The project is completely open source, and the research team has uploaded its training data, training and inference codes, and model weights on github. It is the largest open source biological AI model to date.
In addition, the researchers also developed an online AI platform called Evo Designer. Scientists can input genome sequences and perform genome generation and prediction in this platform, which is really very considerate.

02 From genome to life
Patrick Hsu, co-founder of the Arc Institute and assistant professor at UC Berkeley, said the development of Evo 2 is an important breakthrough in the field of generative biology. Through this technology, machines can "read", "write" and "think" the language of nucleotides, driving progress in biological research. Evo 2’s training capabilities are comparable to large-scale language models, showing strong potential in predicting disease mutations and designing potential artificial life.
In short, Evo 2 has learned the basic principles of DNA, marking a revolutionary advancement of AI in biology, and is expected to open up a vast world for precision medicine, drug development, and synthetic biology.
Precision Medicine
Evo 2 can accurately identify the association between gene mutations and diseases without requiring special training on human disease data.

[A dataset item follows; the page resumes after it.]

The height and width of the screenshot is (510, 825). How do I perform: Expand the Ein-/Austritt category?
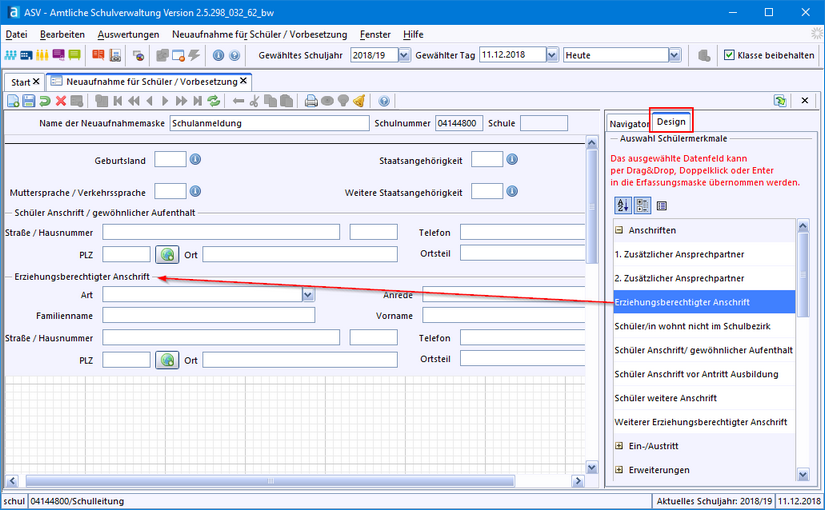pos(620,445)
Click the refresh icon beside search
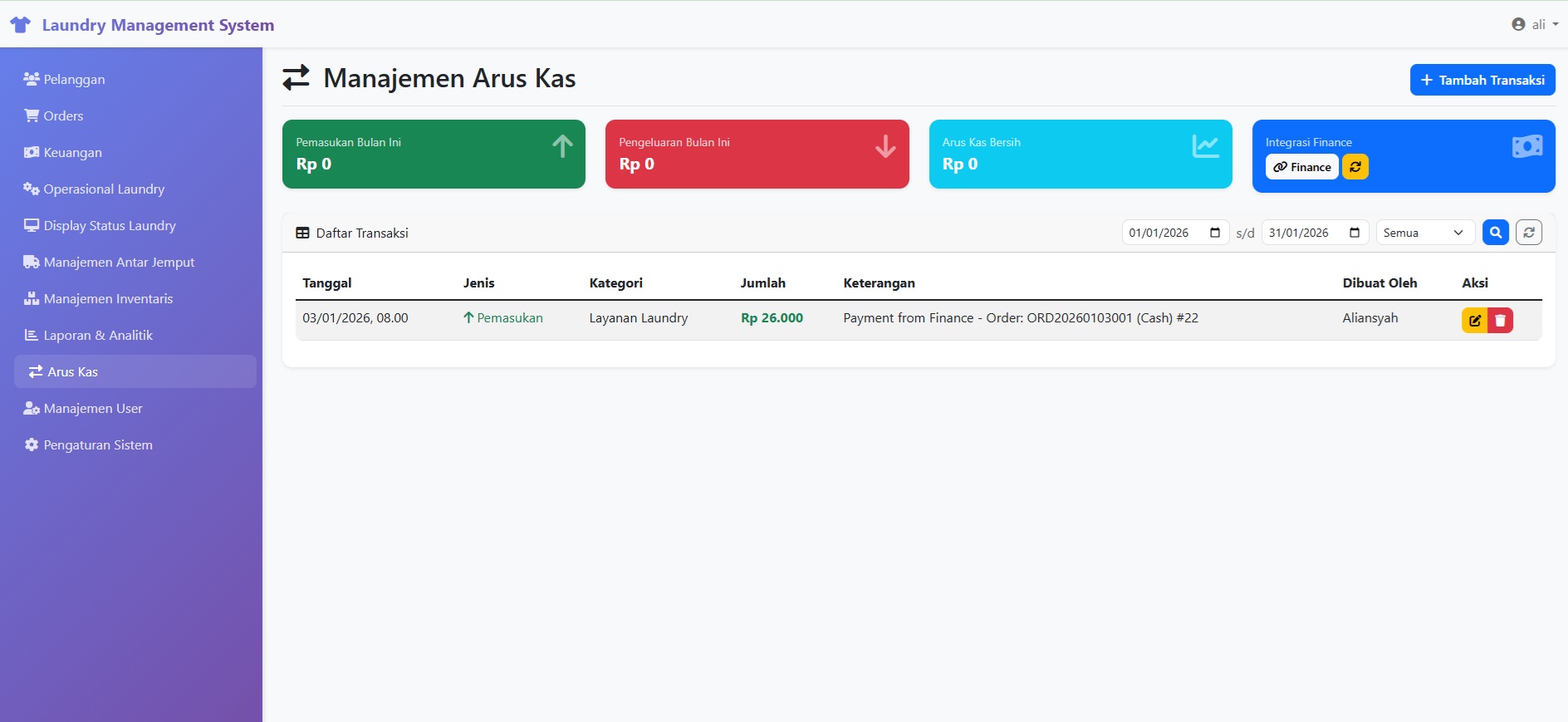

Its performance in mutation prediction even exceeds that of models specifically targeting this gene. For example, in the variant test of the breast cancer-related gene BRCA1, Evo 2’s accuracy in predicting mutations exceeds 90%. In the future, Evo 2 can conduct in-depth analysis of patient genomic data to support personalized medicine.
Drug Development
Evo 2 can not only interpret gene sequences, but also design new genomes and biomolecules (such as protein molecules, etc.). This means researchers can use the model to design new drug molecules against specific disease targets.
In the field of gene therapy, Evo 2 can design genetic elements that are only activated in specific cell types, such as new transposons or gene switches, to improve the safety of gene therapy by mitigating off-target effects. In the future, Evo 2 is expected to be able to find the genetic causes of human diseases and accelerate the development of new drugs, reducing the time and research funds required for cell or animal experiments.
Synthetic Biology
For Evo 2, synthetic biology is a broader field.
By generating new DNA sequences, Evo 2 can design organisms with special properties to fill ecological niches that do not exist in nature. For example, Evo 2 can design proteins that break down plastic, or microorganisms that improve the climate. In the agricultural field, Evo 2 is also expected to solve the global food shortage problem and deepen scientists' understanding of plants.
Scientists also considered potential ethical and safety risks.
Pathogens that infect humans and other complex organisms have been excluded from Evo 2's base data set, ensuring that the model does not generate valid answers to such questions.
Simply put, AI is no longer limited to describing biology, but starting to design biology, making possible synthetic life designed from scratch, programmable genomes optimized by AI, potential new gene therapies, and even laying the foundation for virtual cells.
Evo 2 is completely open source, which may also trigger large-scale innovation in the field of bioengineering and reduce the huge obstacles to genome design.
But like the General Basic Large Model, it remains to be seen where the Evo 2 can make the biggest impact. Unlike small models that perform specific tasks, researchers may also need to build task-specific AI programs on top of the models.
The Arc Institute, the creators behind Evo 2, also demonstrated a more ambitious goal: to simulate the entire cell.
Evo 2 is expected to combine genomic data with various types of data such as epigenetics and proteomics, which also means implementing larger-scale life programming.
Maybe in the future, we may actually see AI create new life forms.